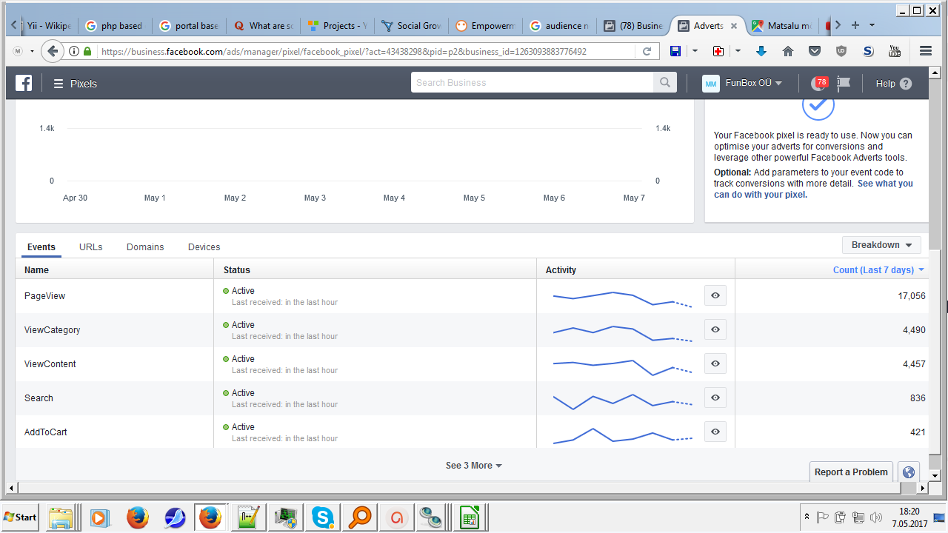The image size is (948, 533).
Task: Click the Report a Problem button
Action: coord(851,472)
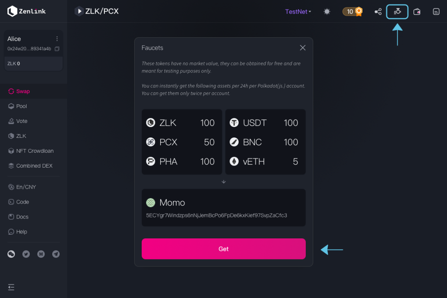Click the 10 points medal badge

coord(353,12)
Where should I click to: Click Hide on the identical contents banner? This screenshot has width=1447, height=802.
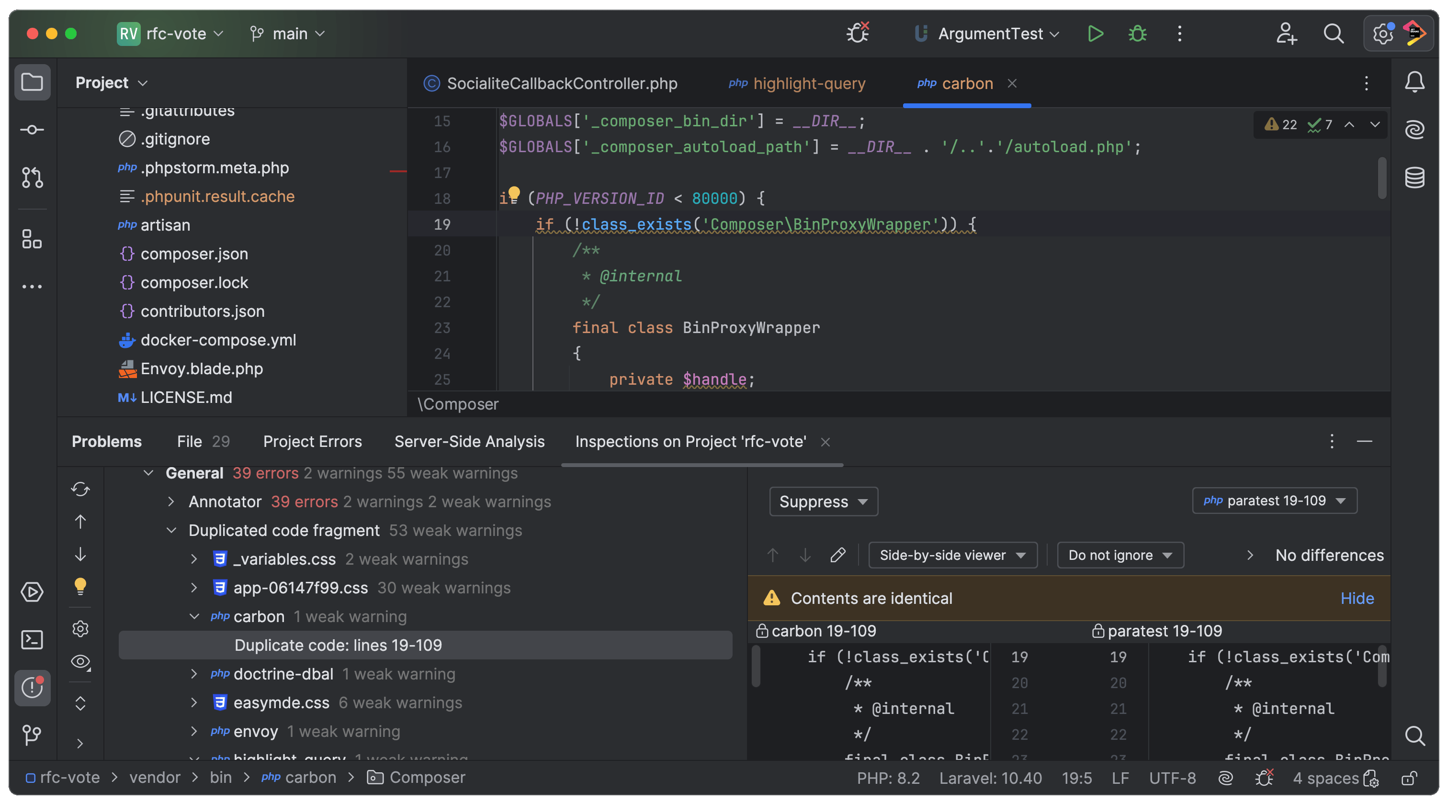click(x=1357, y=598)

- - - - - - -

§ **PROBLEM REQUIREMENTS**: Reproduce the text of every record above verbatim, leaving out the pictures.

§ **REPLY TO THE EXERCISE**:
The image size is (948, 533).
Task: Click the Report a Problem button
Action: coord(851,472)
Click the 10 points medal badge

coord(353,12)
Where should I click to: Click Hide on the identical contents banner? This screenshot has width=1447, height=802.
click(x=1357, y=598)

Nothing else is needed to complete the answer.